SUS: Descentralização e Comando Único na Constituição de 1988

Santa Casa de Alfenas - Casa de Caridade (MG) — Prova 2024

Enunciado

Segundo a Constituição brasileira de 1988, o Sistema Único de Saúde (SUS) é definido como um sistema descentralizado com comando único. Isso necessariamente implica que:I - Seja delegada autonomia para que Estados e Municípios formulem e implementem as respectivas políticas de saúde.II - Cabe somente à União a responsabilidade pela execução das ações de Saúde Pública.III - Cabe à União, somente através das AIHs, a responsabilidade pelo financiamento da assistência médico-hospitalar. Quais afirmações estão corretas?

Alternativas

  1. A) Apenas I.
  2. B) Apenas I e II.
  3. C) Apenas I e III.
  4. D) Apenas II e III.

Pérola Clínica

SUS descentralizado com comando único → autonomia para Estados e Municípios na gestão da saúde.

Resumo-Chave

O princípio da descentralização com comando único no SUS garante que Estados e Municípios tenham autonomia para formular e implementar suas políticas de saúde, adaptando-as às realidades locais. Contudo, a responsabilidade pela execução e financiamento das ações de saúde é compartilhada entre os três níveis de governo, não sendo exclusiva da União.

Contexto Educacional

A Constituição Federal de 1988 estabeleceu o Sistema Único de Saúde (SUS) como um sistema público de saúde, universal e integral. Dentre seus princípios organizacionais, a descentralização com comando único é fundamental. Este princípio visa aproximar a gestão e a execução das ações de saúde da população, garantindo maior eficiência e adequação às realidades locais. A importância clínica e social reside na capacidade de resposta do sistema às diversas necessidades regionais. A descentralização implica a redistribuição de responsabilidades entre os três níveis de governo (União, Estados e Municípios), conferindo autonomia para que cada esfera formule e implemente suas políticas de saúde. O "comando único" significa que, em cada esfera de governo, há um único órgão responsável pela gestão do SUS (Ministério da Saúde, Secretarias Estaduais e Municipais de Saúde), garantindo a organicidade e a hierarquização do sistema. É crucial entender que a responsabilidade pela execução das ações de saúde pública e o financiamento da assistência médico-hospitalar são compartilhados entre os três entes federados, e não exclusivos da União ou limitados a instrumentos específicos como as AIHs. Para os residentes, compreender esses princípios é essencial para atuar no SUS, seja na atenção primária, secundária ou terciária. A gestão compartilhada e a autonomia local permitem a criação de políticas mais eficazes e a alocação de recursos de forma mais estratégica. O financiamento é tripartite, com recursos provenientes de diversas fontes, e as ações de saúde pública são executadas por todos os níveis de governo, conforme suas competências.

Perguntas Frequentes

O que significa "descentralização com comando único" no SUS?

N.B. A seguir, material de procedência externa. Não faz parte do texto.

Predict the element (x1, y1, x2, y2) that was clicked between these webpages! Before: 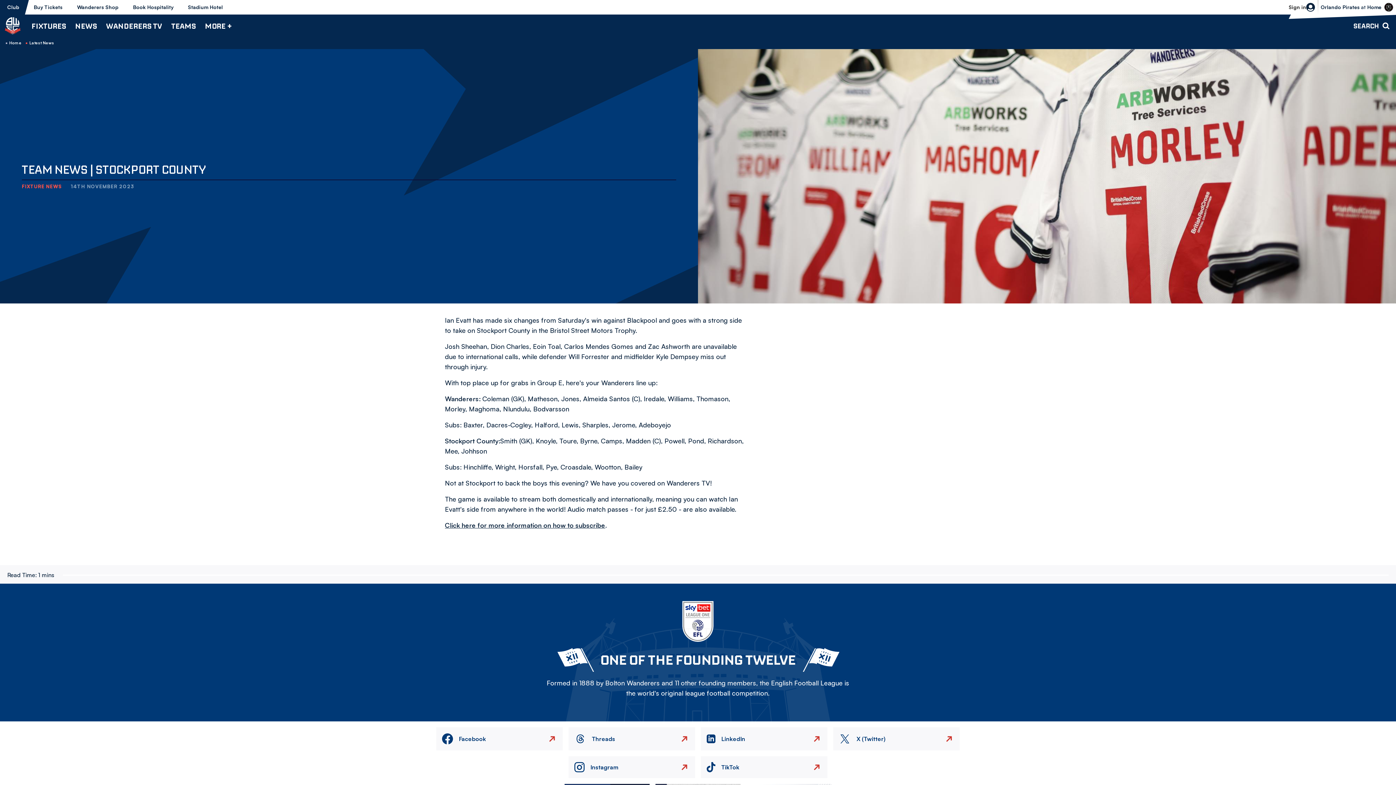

Significa que a gestão e execução das ações de saúde são distribuídas entre os três níveis de governo (União, Estados e Municípios), com cada esfera tendo autonomia e responsabilidades definidas, mas atuando de forma articulada e complementar sob uma única direção em cada nível.

Os Estados e Municípios têm autonomia para suas políticas de saúde no SUS?

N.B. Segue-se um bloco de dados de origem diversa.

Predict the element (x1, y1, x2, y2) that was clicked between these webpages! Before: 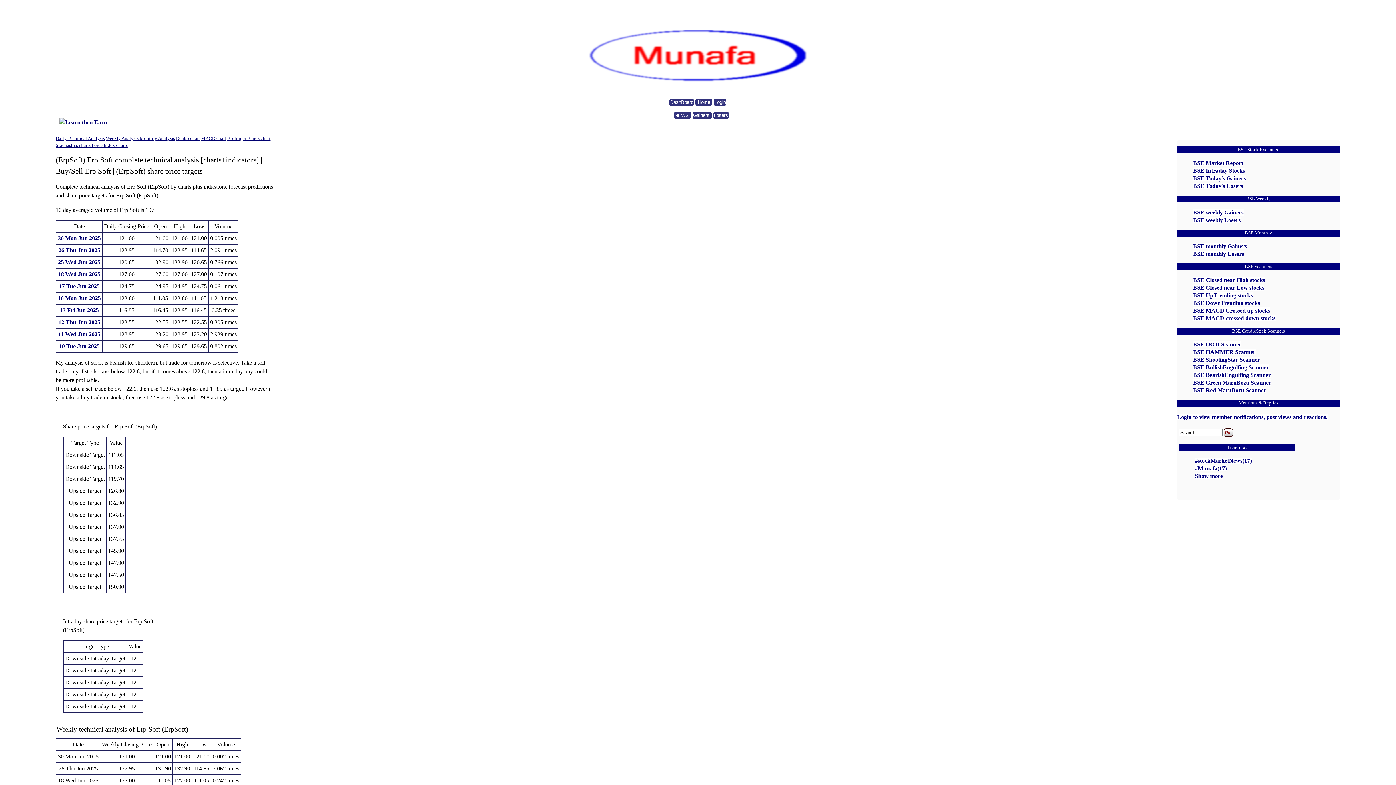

Sim, a descentralização implica que Estados e Municípios têm autonomia para formular e implementar suas respectivas políticas de saúde, considerando as necessidades e particularidades locais, sempre em consonância com as diretrizes nacionais.

Quem é responsável pelo financiamento das ações de saúde no SUS?

O financiamento do SUS é de responsabilidade tripartite, ou seja, compartilhado pela União, Estados e Municípios. Não é uma responsabilidade exclusiva da União, nem se limita apenas às AIHs (Autorizações de Internação Hospitalar).